Hacker Newsnew | past | comments | ask | show | jobs | submitlogin
Ask HN: How would a new OS be different?
58 points by Jormundir on Dec 28, 2013 | hide | past | favorite | 54 comments
It seems like all of the new operating systems coming out are really just different flavors built on the unix kernel. If a new operating system were to be built from the ground up today, would it be significantly different? I know the linux core is improved all the time as an open source and constantly evolving project, but I just wonder if given the chance to build something with no legacy to maintain, would an operating system have any greatly different architectures or components?


I find the L4 Microkernel [0] pretty interesting. The goal of L4 is to make the microkernel architecture performant by making IPC fast. They did this by making the implementations processor dependent; they wrote the IPC code in optimized assembly. A variant [1] of it is actually commonly used in baseband processors. See this paper [2] for a good overview.

[0] - http://os.inf.tu-dresden.de/L4/overview.html

[1] - http://www.ok-labs.com/products/okl4-microvisor

[2] - http://homes.cs.washington.edu/~bershad/590s/papers/towards-...


Not only that, but seL4 [0] is a cool NICTA effort that's been ongoing for almost a decade now to produce a secure, machine-verified microkernel based on L4. It seems like there's lots of room for L4 and its children to occupy interesting spaces in OS design.

[0] http://ssrg.nicta.com.au/projects/seL4/


L4 is also a very clean, simple codebase. I like it a lot.


The biggest legacy of Unix is C.

With Unix, runtime provisions effectively end where C picks up. C is "good enough" to build applications on, and it can be written portably, most of the time. But there is plenty of reason to challenge the idea that we need a baseline of C. There are benefits to having richer data types built in, to having garbage collection, and all of those typical higher-level programming arguments. And if it's done at the OS level, the whole OS may also benefit from that - it opens up more options for organizing data, for configuration interfaces, and for communicating between processes. The system is likely to be more stable and more secure as well.

The downside is also known - losing lower-level control, losing lower-level performance. But each time our hardware situation morphs, there's an incentive to abandon the lower-level stuff to get better portability. So in time, as hardware usage changes(not just in terms of devices and their internal HW management, but also the increasing complexity of our networks) we're likely to incrementally adopt the higher-level paradigms.


I found/find it interesting that the Oberon system is written in a language that has garbage collection built in (the Oberon programming language). I haven't checked how it is dealing with allocation in interrupt handlers, though. I should, it is a small system and probably deserves reading the code of.


C isn't all about performance, can you map your unknown high level language with it's great features to assembly? Do you know what assembly is going to be produced out of this language? If not good luck with debugging, understanding performance.

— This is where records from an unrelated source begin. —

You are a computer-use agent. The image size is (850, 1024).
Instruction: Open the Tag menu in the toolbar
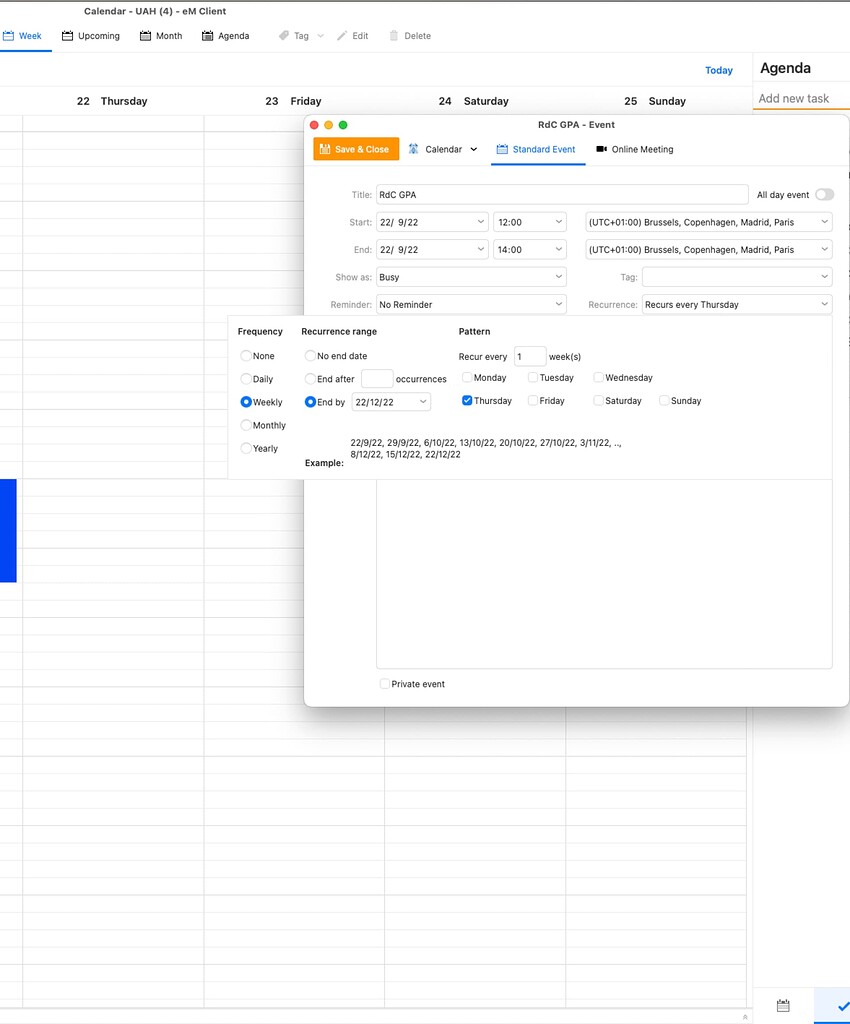point(299,35)

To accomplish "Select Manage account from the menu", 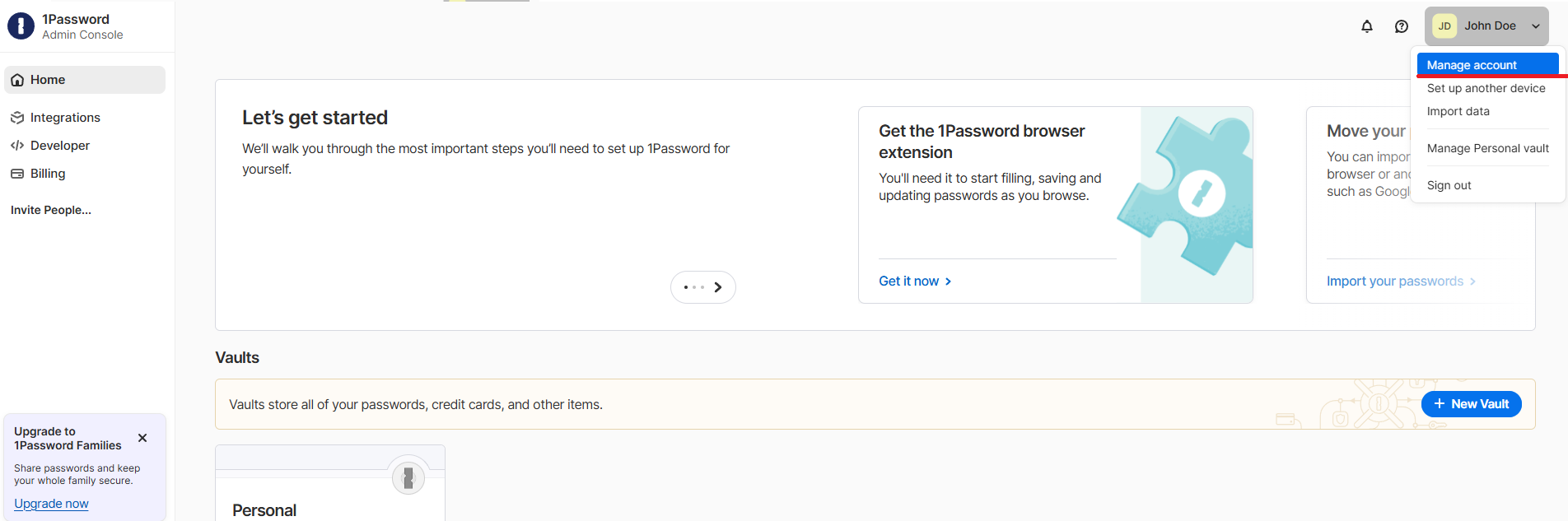I will click(x=1472, y=65).
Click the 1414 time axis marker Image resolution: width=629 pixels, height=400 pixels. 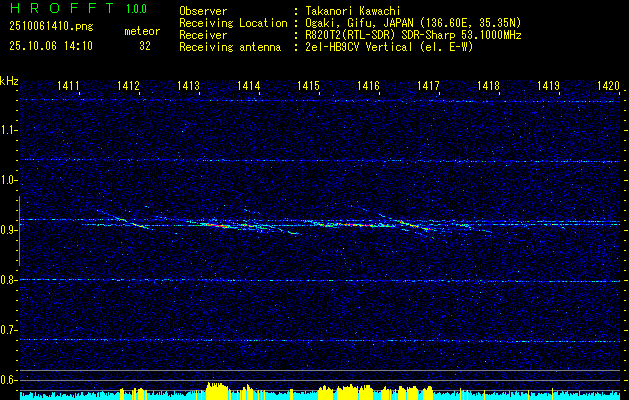[249, 87]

Greenspun's tenth rule writ large.


Greenspun's tenth rule is result of "If you have a hammer, all around looks like a nail" applying value "Lisp" to "hammer" metavariable. Specifically Lisp is not good at writing a OS for existing hardware, though I agree that there should be more progress at system programming language level.


Yes you certainly can: At my university they are building a new operating system from scratch with multicore/multi CPU systems in mind, their vision is that someday we might have 5-10 specialized "CPU"s in our machines for better parallelization.

Current OS have a hard time dealing with such heterogenous systems so they decided to start from scratch: The entire OS is structured as a distributed system with a dedicated mini-kernel running on each core of the processor and potentially also your network card etc. They even disallow shared memory between the core kernels and solely communicate through a message passing system.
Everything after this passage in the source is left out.